Interface element records
++++++++++
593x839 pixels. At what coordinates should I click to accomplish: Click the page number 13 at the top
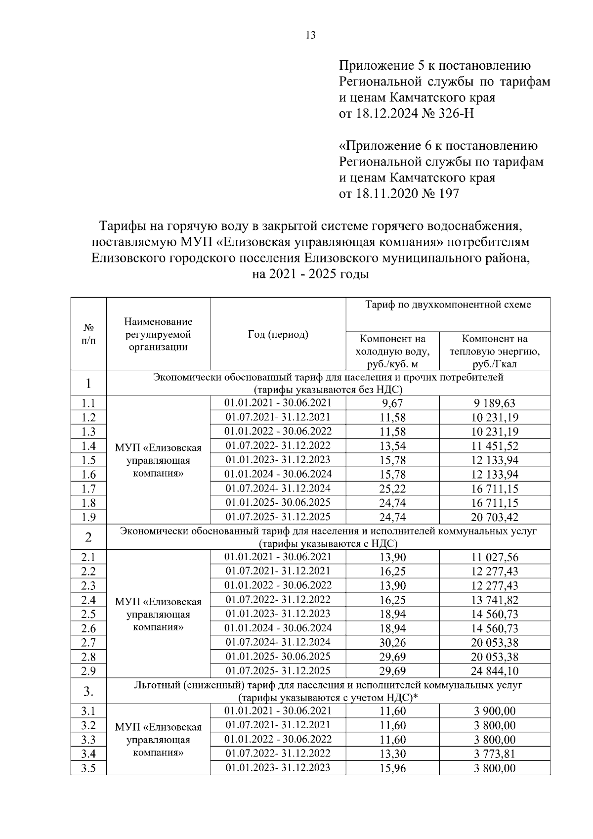click(x=310, y=36)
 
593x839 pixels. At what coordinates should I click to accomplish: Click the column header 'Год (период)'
click(x=278, y=335)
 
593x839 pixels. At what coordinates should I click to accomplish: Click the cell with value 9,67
click(x=392, y=403)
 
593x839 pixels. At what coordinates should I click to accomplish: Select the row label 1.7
click(x=88, y=489)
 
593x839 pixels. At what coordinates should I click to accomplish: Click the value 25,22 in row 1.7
click(x=392, y=489)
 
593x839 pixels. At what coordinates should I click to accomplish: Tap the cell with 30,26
click(x=392, y=643)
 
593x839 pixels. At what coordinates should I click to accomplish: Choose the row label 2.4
click(x=88, y=600)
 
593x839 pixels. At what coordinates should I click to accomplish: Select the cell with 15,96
click(x=392, y=768)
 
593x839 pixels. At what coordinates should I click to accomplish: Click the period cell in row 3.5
click(x=278, y=768)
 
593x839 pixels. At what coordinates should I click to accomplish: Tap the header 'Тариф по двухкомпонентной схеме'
click(x=448, y=305)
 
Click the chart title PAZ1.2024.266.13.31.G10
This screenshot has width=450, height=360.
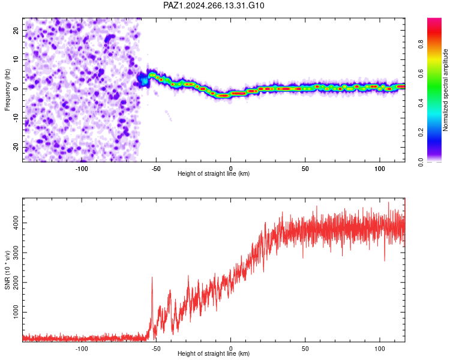214,5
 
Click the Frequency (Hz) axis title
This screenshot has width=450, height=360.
7,90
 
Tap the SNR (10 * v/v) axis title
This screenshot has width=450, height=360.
7,270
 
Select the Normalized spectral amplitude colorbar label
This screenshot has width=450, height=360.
445,90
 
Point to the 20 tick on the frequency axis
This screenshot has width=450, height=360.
16,30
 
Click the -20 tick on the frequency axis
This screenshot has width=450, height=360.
16,147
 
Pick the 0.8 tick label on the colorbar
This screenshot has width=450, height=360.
421,44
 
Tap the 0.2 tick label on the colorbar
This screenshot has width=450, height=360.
421,133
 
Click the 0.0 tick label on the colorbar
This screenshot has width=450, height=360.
421,162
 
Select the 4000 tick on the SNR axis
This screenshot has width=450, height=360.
16,223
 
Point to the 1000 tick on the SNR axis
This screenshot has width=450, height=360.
16,312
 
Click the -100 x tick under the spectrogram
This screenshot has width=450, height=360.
82,169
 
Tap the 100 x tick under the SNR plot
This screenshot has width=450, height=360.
379,349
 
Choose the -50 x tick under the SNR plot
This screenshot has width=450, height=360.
156,349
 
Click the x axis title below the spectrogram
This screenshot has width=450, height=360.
214,173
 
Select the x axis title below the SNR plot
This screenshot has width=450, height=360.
214,353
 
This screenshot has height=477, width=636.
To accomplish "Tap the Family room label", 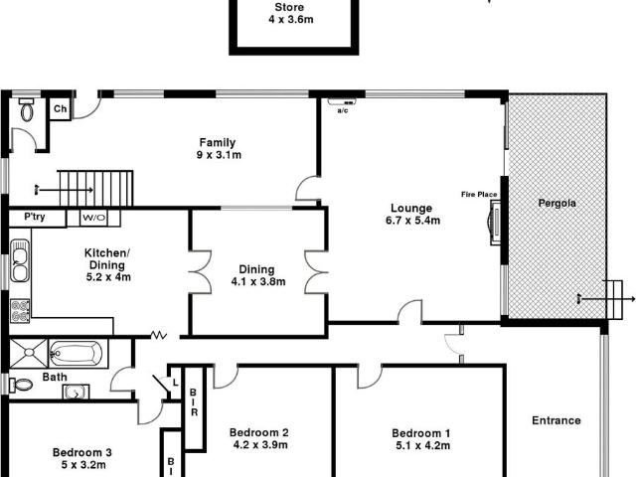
++++++++++
Recast every entry above as a JSON list of strings, one string per line, with blank lines left out. Omit the pictures.

## Full solution
[
  "593x839 pixels. At what coordinates should I click to accomplish: Click the page number 13 at the top",
  "click(x=310, y=36)",
  "593x839 pixels. At what coordinates should I click to accomplish: Click the column header 'Год (период)'",
  "click(x=278, y=335)",
  "593x839 pixels. At what coordinates should I click to accomplish: Click the cell with value 9,67",
  "click(x=392, y=403)",
  "593x839 pixels. At what coordinates should I click to accomplish: Select the row label 1.7",
  "click(x=88, y=489)",
  "593x839 pixels. At what coordinates should I click to accomplish: Click the value 25,22 in row 1.7",
  "click(x=392, y=489)",
  "593x839 pixels. At what coordinates should I click to accomplish: Tap the cell with 30,26",
  "click(x=392, y=643)",
  "593x839 pixels. At what coordinates should I click to accomplish: Choose the row label 2.4",
  "click(x=88, y=600)",
  "593x839 pixels. At what coordinates should I click to accomplish: Select the cell with 15,96",
  "click(x=392, y=768)",
  "593x839 pixels. At what coordinates should I click to accomplish: Click the period cell in row 3.5",
  "click(x=278, y=768)",
  "593x839 pixels. At what coordinates should I click to accomplish: Tap the header 'Тариф по двухкомпонентной схеме'",
  "click(x=448, y=305)",
  "Click the chart title PAZ1.2024.266.13.31.G10",
  "This screenshot has width=450, height=360.",
  "214,5",
  "Click the Frequency (Hz) axis title",
  "This screenshot has width=450, height=360.",
  "7,90",
  "Tap the SNR (10 * v/v) axis title",
  "This screenshot has width=450, height=360.",
  "7,270",
  "Select the Normalized spectral amplitude colorbar label",
  "This screenshot has width=450, height=360.",
  "445,90",
  "Point to the 20 tick on the frequency axis",
  "This screenshot has width=450, height=360.",
  "16,30",
  "Click the -20 tick on the frequency axis",
  "This screenshot has width=450, height=360.",
  "16,147",
  "Pick the 0.8 tick label on the colorbar",
  "This screenshot has width=450, height=360.",
  "421,44",
  "Tap the 0.2 tick label on the colorbar",
  "This screenshot has width=450, height=360.",
  "421,133",
  "Click the 0.0 tick label on the colorbar",
  "This screenshot has width=450, height=360.",
  "421,162",
  "Select the 4000 tick on the SNR axis",
  "This screenshot has width=450, height=360.",
  "16,223",
  "Point to the 1000 tick on the SNR axis",
  "This screenshot has width=450, height=360.",
  "16,312",
  "Click the -100 x tick under the spectrogram",
  "This screenshot has width=450, height=360.",
  "82,169",
  "Tap the 100 x tick under the SNR plot",
  "This screenshot has width=450, height=360.",
  "379,349",
  "Choose the -50 x tick under the SNR plot",
  "This screenshot has width=450, height=360.",
  "156,349",
  "Click the x axis title below the spectrogram",
  "This screenshot has width=450, height=360.",
  "214,173",
  "Select the x axis title below the SNR plot",
  "This screenshot has width=450, height=360.",
  "214,353",
  "This screenshot has height=477, width=636.",
  "To accomplish \"Tap the Family room label\", "
]